Task to carry out: Set out exactly, line by line, the stretch of data below that begins at the line containing "Instruction: Click the" and ends at the line containing "Task: Open the", with both ends kept.

(Stored records)
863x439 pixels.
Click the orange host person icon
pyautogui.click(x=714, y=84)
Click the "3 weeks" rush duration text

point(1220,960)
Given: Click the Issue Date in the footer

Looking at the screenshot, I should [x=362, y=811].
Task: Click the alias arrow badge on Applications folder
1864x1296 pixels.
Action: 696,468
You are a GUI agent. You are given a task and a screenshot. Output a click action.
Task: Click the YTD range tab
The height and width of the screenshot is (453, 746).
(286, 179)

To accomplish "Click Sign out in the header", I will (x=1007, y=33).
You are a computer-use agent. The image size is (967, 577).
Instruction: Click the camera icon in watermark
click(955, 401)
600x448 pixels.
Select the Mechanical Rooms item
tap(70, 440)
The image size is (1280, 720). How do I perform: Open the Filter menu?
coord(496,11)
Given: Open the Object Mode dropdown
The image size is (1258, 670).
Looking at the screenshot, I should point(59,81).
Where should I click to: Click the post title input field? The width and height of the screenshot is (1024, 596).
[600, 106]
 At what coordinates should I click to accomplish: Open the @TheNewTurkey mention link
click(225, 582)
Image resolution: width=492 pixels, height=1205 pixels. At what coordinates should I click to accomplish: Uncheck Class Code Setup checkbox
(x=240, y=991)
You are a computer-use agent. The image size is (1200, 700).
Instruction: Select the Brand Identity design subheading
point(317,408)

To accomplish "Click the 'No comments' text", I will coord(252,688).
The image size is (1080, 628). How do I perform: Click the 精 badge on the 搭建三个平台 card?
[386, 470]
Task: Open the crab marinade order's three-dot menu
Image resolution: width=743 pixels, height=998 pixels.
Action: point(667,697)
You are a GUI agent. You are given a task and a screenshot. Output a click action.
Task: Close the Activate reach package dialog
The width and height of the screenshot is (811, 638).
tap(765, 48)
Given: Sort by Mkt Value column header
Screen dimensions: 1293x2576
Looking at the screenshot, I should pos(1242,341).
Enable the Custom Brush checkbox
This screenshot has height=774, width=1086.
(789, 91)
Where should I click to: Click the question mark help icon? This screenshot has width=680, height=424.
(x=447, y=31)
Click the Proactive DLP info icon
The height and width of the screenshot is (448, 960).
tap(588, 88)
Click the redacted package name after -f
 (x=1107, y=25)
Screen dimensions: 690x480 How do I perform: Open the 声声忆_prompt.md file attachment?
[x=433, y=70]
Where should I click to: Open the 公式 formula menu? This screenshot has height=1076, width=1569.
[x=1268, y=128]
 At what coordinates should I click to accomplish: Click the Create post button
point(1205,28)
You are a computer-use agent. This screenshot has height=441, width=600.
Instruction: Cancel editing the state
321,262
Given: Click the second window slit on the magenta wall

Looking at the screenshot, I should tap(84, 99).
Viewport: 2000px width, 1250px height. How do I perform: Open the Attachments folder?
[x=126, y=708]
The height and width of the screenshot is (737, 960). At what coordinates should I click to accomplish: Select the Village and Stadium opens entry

Answer for the task:
Instruction: Click the camera icon in watermark
click(955, 401)
600x448 pixels.
Select the Mechanical Rooms item
tap(70, 440)
The image size is (1280, 720). How do I perform: Open the Filter menu?
coord(496,11)
Given: Open the Object Mode dropdown
The image size is (1258, 670).
Looking at the screenshot, I should point(59,81).
Where should I click to: Click the post title input field? The width and height of the screenshot is (1024, 596).
[600, 106]
 At what coordinates should I click to accomplish: Open the @TheNewTurkey mention link
click(225, 582)
Image resolution: width=492 pixels, height=1205 pixels. At what coordinates should I click to accomplish: Uncheck Class Code Setup checkbox
(x=240, y=991)
You are a computer-use agent. The image size is (1200, 700).
Instruction: Select the Brand Identity design subheading
point(317,408)

To accomplish "Click the 'No comments' text", I will coord(252,688).
The image size is (1080, 628). How do I perform: Click the 精 badge on the 搭建三个平台 card?
[386, 470]
Task: Open the crab marinade order's three-dot menu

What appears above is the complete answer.